§ ACTION ITEM
Each entry must be copied exactly, without omission.

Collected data
┄┄┄┄┄┄┄┄┄┄

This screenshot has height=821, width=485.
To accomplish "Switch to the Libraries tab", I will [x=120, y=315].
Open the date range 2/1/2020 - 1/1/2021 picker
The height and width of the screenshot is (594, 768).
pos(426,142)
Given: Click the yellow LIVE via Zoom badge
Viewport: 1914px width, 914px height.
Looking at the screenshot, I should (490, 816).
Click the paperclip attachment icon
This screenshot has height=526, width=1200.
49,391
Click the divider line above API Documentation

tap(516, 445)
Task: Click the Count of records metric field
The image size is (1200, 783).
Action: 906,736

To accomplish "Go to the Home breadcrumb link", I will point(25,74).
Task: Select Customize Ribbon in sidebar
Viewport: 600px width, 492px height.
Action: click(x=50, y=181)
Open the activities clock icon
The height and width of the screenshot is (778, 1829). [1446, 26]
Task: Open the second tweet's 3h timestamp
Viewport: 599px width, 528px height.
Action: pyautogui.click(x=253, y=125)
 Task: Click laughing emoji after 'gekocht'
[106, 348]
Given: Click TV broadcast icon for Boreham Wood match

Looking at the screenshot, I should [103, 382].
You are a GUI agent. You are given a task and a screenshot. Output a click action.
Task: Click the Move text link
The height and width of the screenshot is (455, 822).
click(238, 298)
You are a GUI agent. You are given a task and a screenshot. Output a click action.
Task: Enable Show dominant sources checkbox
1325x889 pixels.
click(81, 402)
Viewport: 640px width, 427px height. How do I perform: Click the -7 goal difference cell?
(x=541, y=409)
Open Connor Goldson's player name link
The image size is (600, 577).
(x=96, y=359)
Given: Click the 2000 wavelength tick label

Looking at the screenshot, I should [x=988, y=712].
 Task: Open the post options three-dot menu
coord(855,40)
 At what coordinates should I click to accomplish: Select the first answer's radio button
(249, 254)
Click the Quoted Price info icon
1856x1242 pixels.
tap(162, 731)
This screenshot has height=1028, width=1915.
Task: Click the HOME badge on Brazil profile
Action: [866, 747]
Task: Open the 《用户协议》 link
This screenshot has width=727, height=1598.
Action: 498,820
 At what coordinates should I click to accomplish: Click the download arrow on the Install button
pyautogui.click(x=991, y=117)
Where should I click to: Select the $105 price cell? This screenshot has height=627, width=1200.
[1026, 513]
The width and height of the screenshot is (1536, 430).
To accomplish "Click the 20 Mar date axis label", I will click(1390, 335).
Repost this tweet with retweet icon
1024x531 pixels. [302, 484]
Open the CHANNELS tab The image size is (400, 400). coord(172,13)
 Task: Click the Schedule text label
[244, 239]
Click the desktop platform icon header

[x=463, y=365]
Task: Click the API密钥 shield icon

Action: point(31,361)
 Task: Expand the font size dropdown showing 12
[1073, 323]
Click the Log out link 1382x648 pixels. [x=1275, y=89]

┄┄┄┄┄┄┄┄┄┄

§ EXERCISE ANSWER
This screenshot has height=821, width=485.
To accomplish "Switch to the Libraries tab", I will [x=120, y=315].
Open the date range 2/1/2020 - 1/1/2021 picker
The height and width of the screenshot is (594, 768).
pos(426,142)
Given: Click the yellow LIVE via Zoom badge
Viewport: 1914px width, 914px height.
Looking at the screenshot, I should (490, 816).
Click the paperclip attachment icon
This screenshot has height=526, width=1200.
49,391
Click the divider line above API Documentation

tap(516, 445)
Task: Click the Count of records metric field
The image size is (1200, 783).
Action: 906,736

To accomplish "Go to the Home breadcrumb link", I will point(25,74).
Task: Select Customize Ribbon in sidebar
Viewport: 600px width, 492px height.
Action: click(x=50, y=181)
Open the activities clock icon
The height and width of the screenshot is (778, 1829). [1446, 26]
Task: Open the second tweet's 3h timestamp
Viewport: 599px width, 528px height.
Action: pyautogui.click(x=253, y=125)
 Task: Click laughing emoji after 'gekocht'
[106, 348]
Given: Click TV broadcast icon for Boreham Wood match

Looking at the screenshot, I should [103, 382].
You are a GUI agent. You are given a task and a screenshot. Output a click action.
Task: Click the Move text link
The height and width of the screenshot is (455, 822).
click(238, 298)
You are a GUI agent. You are given a task and a screenshot. Output a click action.
Task: Enable Show dominant sources checkbox
1325x889 pixels.
click(81, 402)
Viewport: 640px width, 427px height. How do I perform: Click the -7 goal difference cell?
(x=541, y=409)
Open Connor Goldson's player name link
The image size is (600, 577).
(x=96, y=359)
Given: Click the 2000 wavelength tick label

Looking at the screenshot, I should [x=988, y=712].
 Task: Open the post options three-dot menu
coord(855,40)
 At what coordinates should I click to accomplish: Select the first answer's radio button
(249, 254)
Click the Quoted Price info icon
1856x1242 pixels.
tap(162, 731)
This screenshot has height=1028, width=1915.
Task: Click the HOME badge on Brazil profile
Action: [866, 747]
Task: Open the 《用户协议》 link
This screenshot has width=727, height=1598.
Action: 498,820
 At what coordinates should I click to accomplish: Click the download arrow on the Install button
pyautogui.click(x=991, y=117)
Where should I click to: Select the $105 price cell? This screenshot has height=627, width=1200.
[1026, 513]
The width and height of the screenshot is (1536, 430).
To accomplish "Click the 20 Mar date axis label", I will click(1390, 335).
Repost this tweet with retweet icon
1024x531 pixels. [302, 484]
Open the CHANNELS tab The image size is (400, 400). coord(172,13)
 Task: Click the Schedule text label
[244, 239]
Click the desktop platform icon header

[x=463, y=365]
Task: Click the API密钥 shield icon

Action: point(31,361)
 Task: Expand the font size dropdown showing 12
[1073, 323]
Click the Log out link 1382x648 pixels. [x=1275, y=89]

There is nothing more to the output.